はじめに
みなさんは文字・活字文化振興法をご存知ですか?2005年に議員立法で成立、施行されました。日本という国の基礎である文字文化を国民全体の力で向上、発展させることが法の目的です。「国語力」の充実を求める声が背景にあり、これは文字・言葉の文化を改めて重視する機運の高まりともいえます。 書写書道教育に取り組む私たちとして何かやれることはないか、と考えた結果、私たちが長年にわたって実践してきた教え合い、学び合う「教学の経験(キャリア)を積む」活動を草の根から広げていく運動に取り組むことにしました。
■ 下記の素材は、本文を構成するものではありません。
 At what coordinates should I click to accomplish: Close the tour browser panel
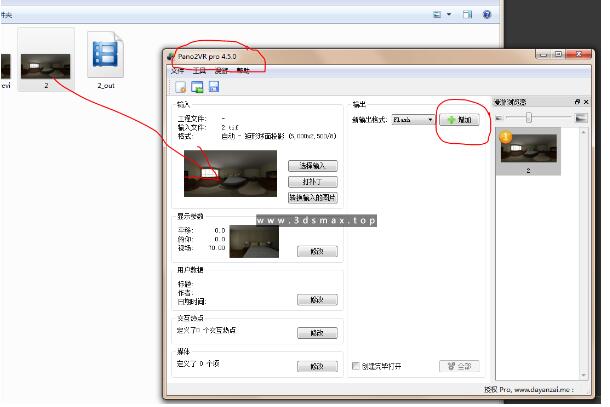click(586, 102)
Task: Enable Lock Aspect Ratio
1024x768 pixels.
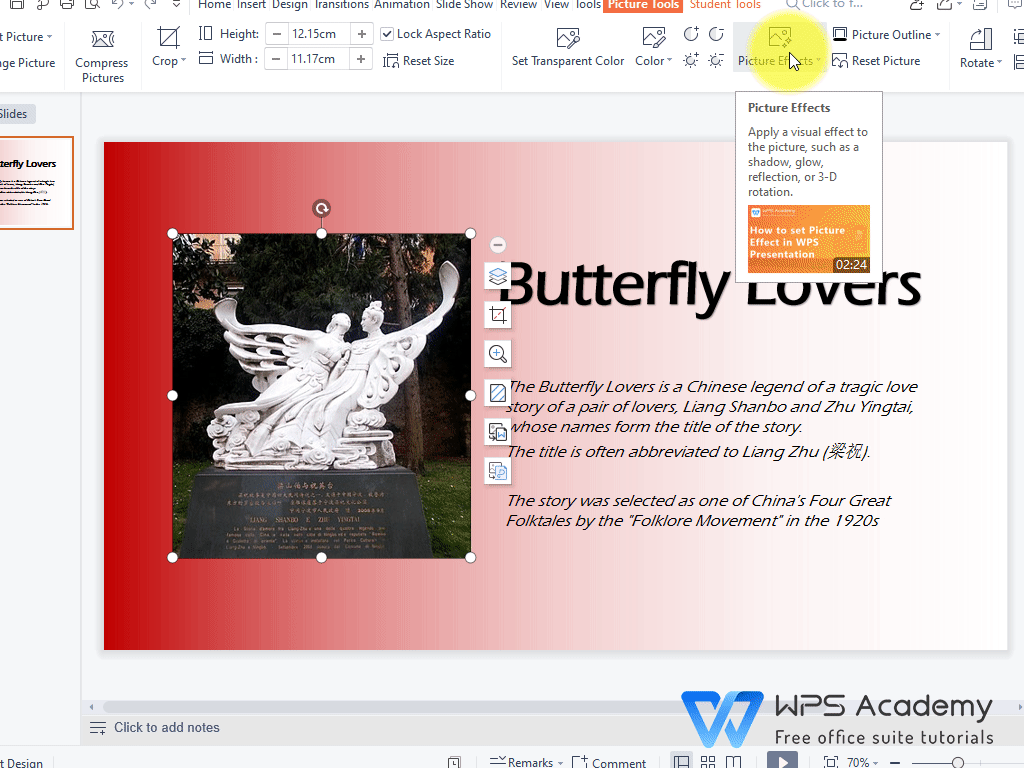Action: tap(386, 33)
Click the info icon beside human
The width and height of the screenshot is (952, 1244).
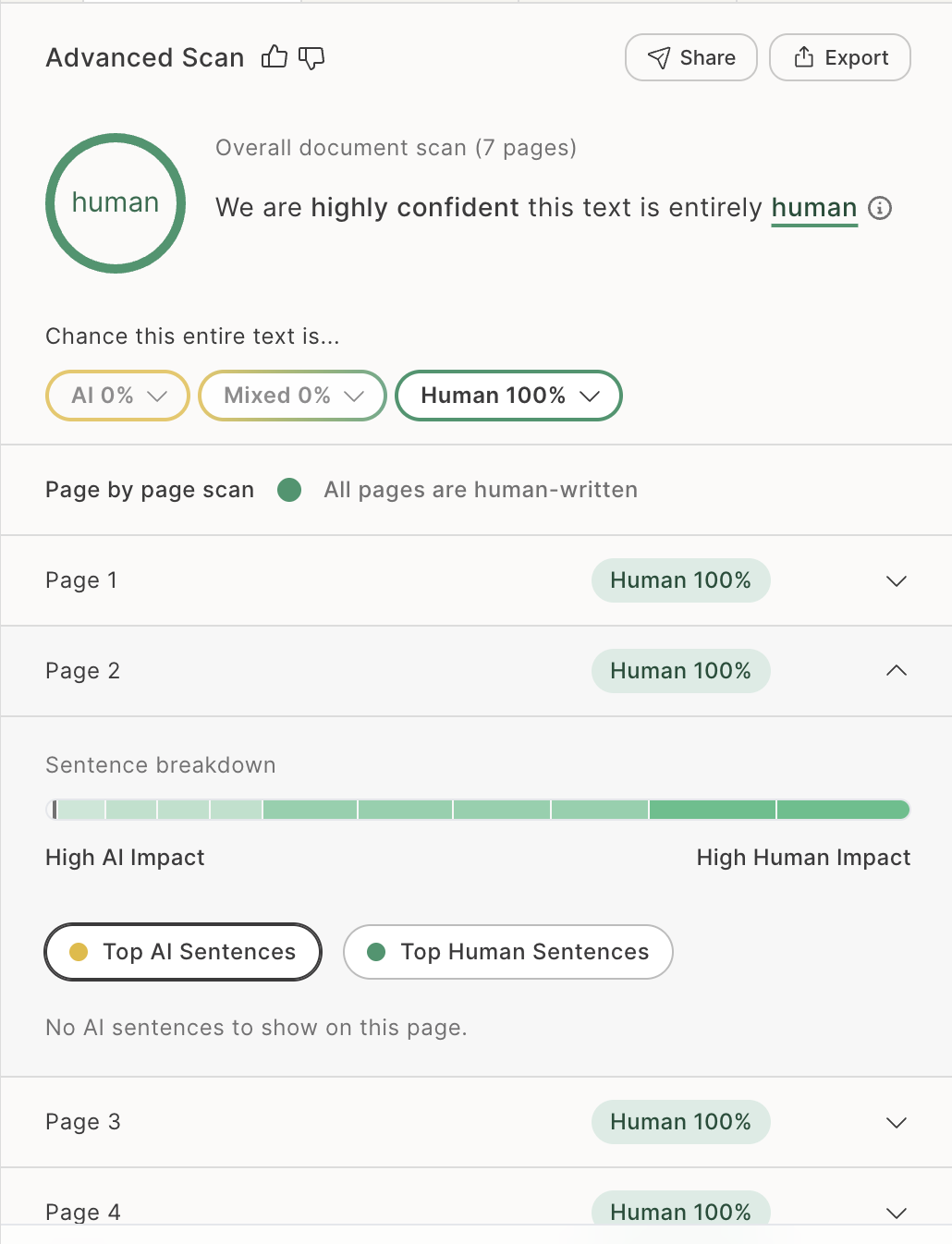point(881,208)
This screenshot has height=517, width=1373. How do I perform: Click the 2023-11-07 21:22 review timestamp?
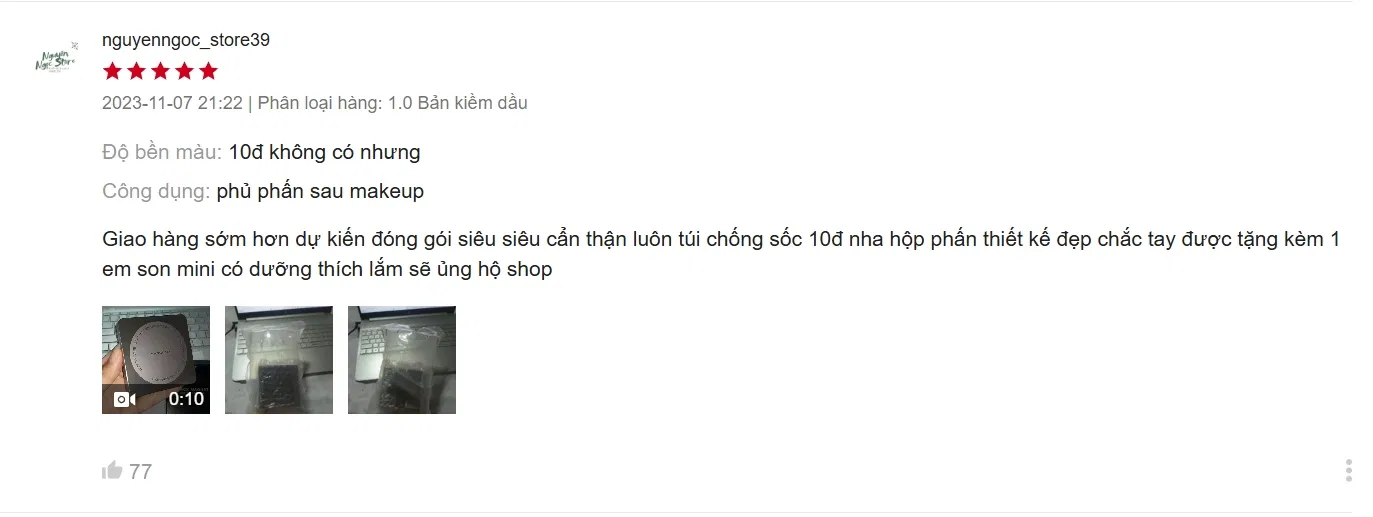click(x=172, y=103)
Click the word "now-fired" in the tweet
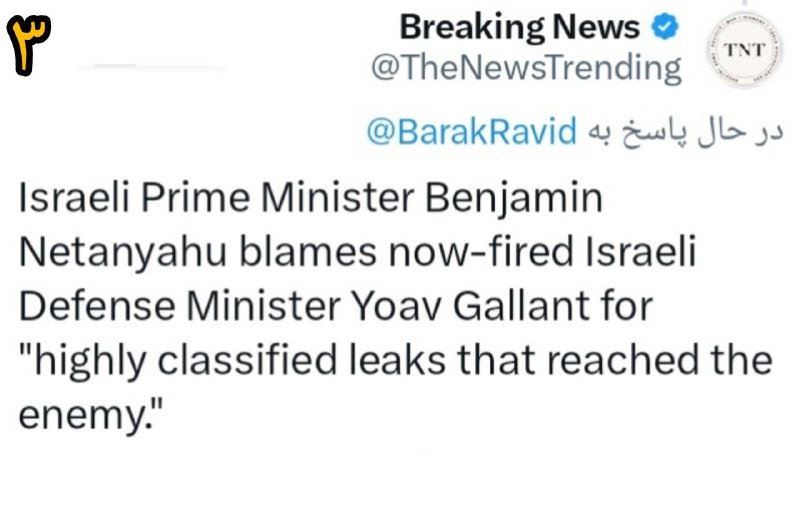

なかでも学校と街の書塾が連携する「教学キャリア>学校版<」運動を中心に据えています。ぜひご参加ください。
平成19年夏 教学キャリア推進委員会
挨拶から始めよう

心も磨く教学の精神
「こんにちは」| | 何気なく交わすこの一言には 今日はご機嫌いかがですか? という意味が含まれています。この意味をわきまえた「こんにちは」にはぬくもりやふくらみが出て、豊かなあいさつになります。
また「礼」という言葉があります。旧字体の「禮」を見れば意味がわかります。「礼」とは『豊かさを示す』ものなのですね。あいさつや礼儀にはその人の豊かさが表れるのです。
私たちは書写を通して文字や言葉の大切さを伝えてきましたが、その基本は、気持ちをこめたあいさつができる、豊かな心を育むことだと考えています。教え合い、学び合う「教学」は、書写の技術を高めるだけでなく、言葉を大切にする心、思いやりの心を育みます。
よいあいさつ、よい返事、よい言葉を使い、心も磨いていきましょう。